Goldman Sachs’ researchers compared Bitcoin, Dash, Bitcoin Cash, Litecoin, Ethereum, Ethereum Classic, Zcash, and XRP/Ripple. The comparisons revealed “a clear correlation between market capitalization and network size” in the cross-sectional data of these coins.

However, the question is: how significant is the correlation between a digital asset’s market cap and its network size?

How to calculate the network effect of a cryptocurrency

The network effect of a coin is seen in a relationship in which its value increases by the square of the number of computers that run that coins’ implementation and stores the entire blockchain – technically called nodes. This means that in the case of bitcoin, which is the largest cryptocurrency globally, 10 bitcoin nodes would give a value of 100 bitcoin, 9 would give 81, 100 would give 10,000, and so on. Therefore theoretically, the value of the coin correlates to the number of connections.
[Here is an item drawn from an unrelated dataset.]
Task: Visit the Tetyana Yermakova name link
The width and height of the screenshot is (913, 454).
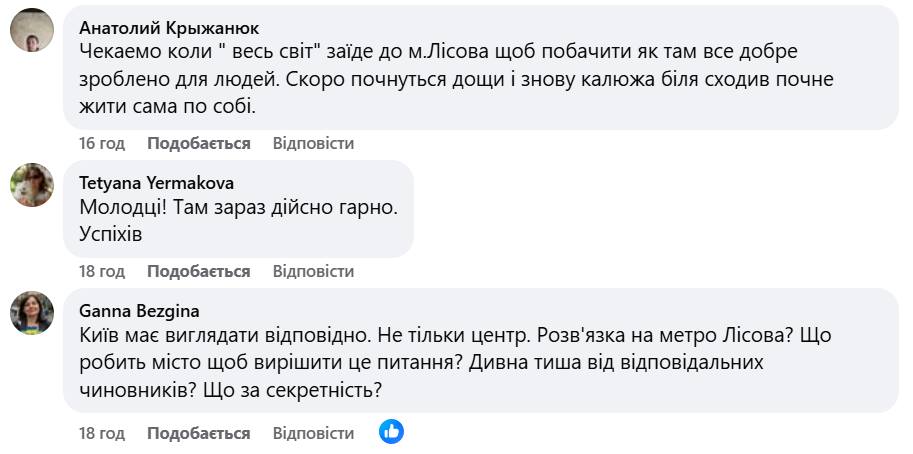Action: click(156, 183)
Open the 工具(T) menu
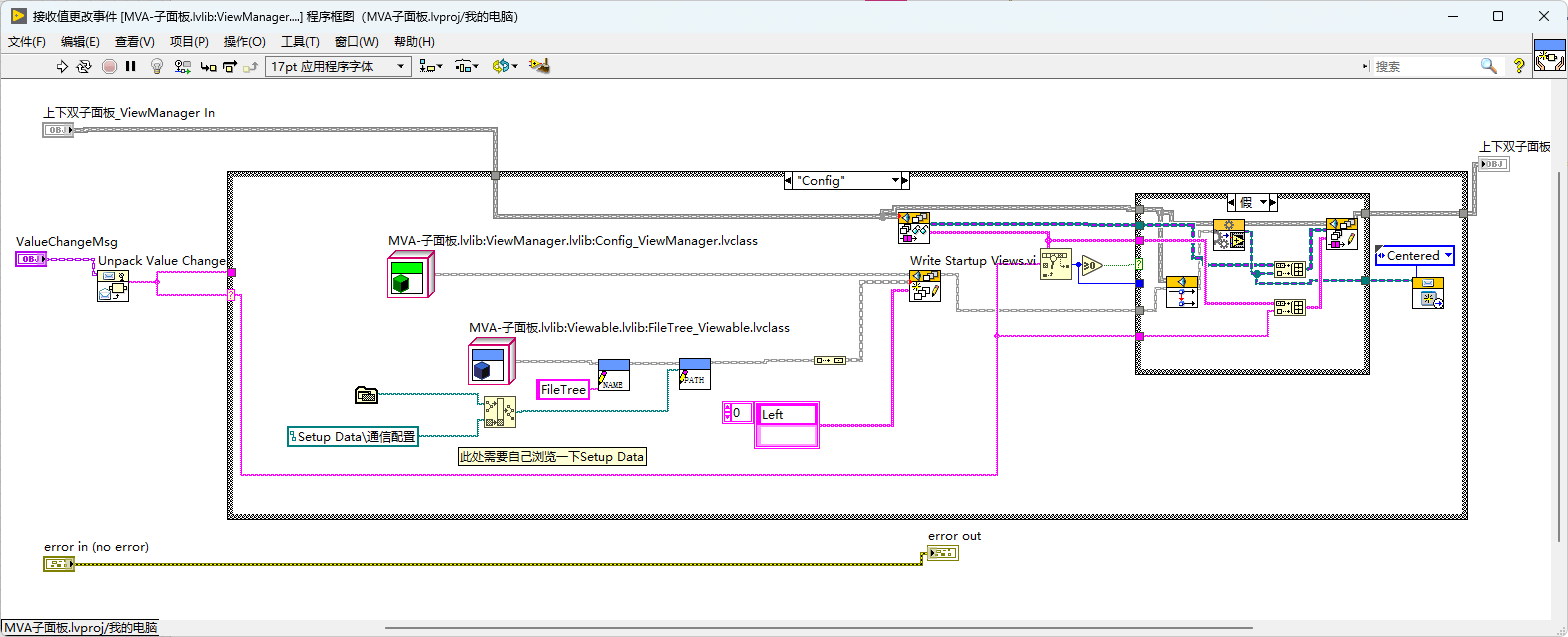The width and height of the screenshot is (1568, 637). [300, 42]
However, it is a known fact that there is already a real value attached to cryptocurrency assets known as the market cap. In this case, Pandl and Rosenberg went further in their analysis of the fundamentals of cryptocurrency valuation and studied the relationship between the number of participants and the market cap to see how it aligned with the correlation they observed across those eight crypto assets.

The authors wrote that cryptocurrency market caps have generally been positively correlated with network size. They also noted that these two metrics had risen more than one-for-one with network growth over time.
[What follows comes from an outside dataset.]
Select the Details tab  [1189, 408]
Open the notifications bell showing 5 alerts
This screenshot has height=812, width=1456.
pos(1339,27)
According to calculations from historical data, the two researchers found that the average growth curve is value = users1.4. This simple formula gives a benchmark ratio for what cryptocurrency fundamentals should be, similar to how the historical Price to Earnings (P/E) ratio acts as a benchmark to what a stock price should be.

Bitcoin’s market capitalization is far greater than its fundamentals

The two Goldman Sachs researchers noted that there’s a serious deviation from the value bitcoin should have based on its user growth compared to the value it actually has in the form of its current $590.45 billion market capitalization.

According to crypto analysts, bitcoin’s value has grown by 520% from its 2018 average, which is far higher than the rate of its network growth in the same period, which was between 60% and 100%.

If we are to go with the rate of bitcoin’s user growth, its value should have grown between 90% and 150%, depending on when you start counting in 2018, and not 520% that it has reportedly grown. Like stock fundamentals that don’t tell the whole story about a stock’s performance or growth, this increase in bitcoin value does not necessarily represent the cryptocurrency’s fundamentals.

The difference between bitcoin’s fundamental value and its market cap brings us to three possibilities: Bitcoin might currently be valued incorrectly; this likely happened in 2018. Alternatively, it could also be a combination of the two where its value was incorrect both in 2018 and at present. Another factor that could explain this significant difference is how cryptocurrency enthusiasts see bitcoin as a fantastic, new and easy way to get rich quick. According to Pandl and Rosenberg, sentiments like these complicate things even further. They are why looking at these network fundamentals is not conclusive but just one of the ways to value cryptocurrency amongst other alternatives.

Pandl and Rosenberg added that rising cryptocurrency prices might generate more trading activity from investors speculating a continued increase, which in turn might lead to network growth.

For this reason, the two researchers from Goldman Sachs added that rising network activity might not necessarily represent an improvement in cryptocurrency ‘fundamentals.’ The platforms do not have increased economic value through network effects because the increase in trading activity is simply speculative.

They concluded that for cryptocurrency networks to have sustainable value, activity needs to be driven by non-speculative use cases.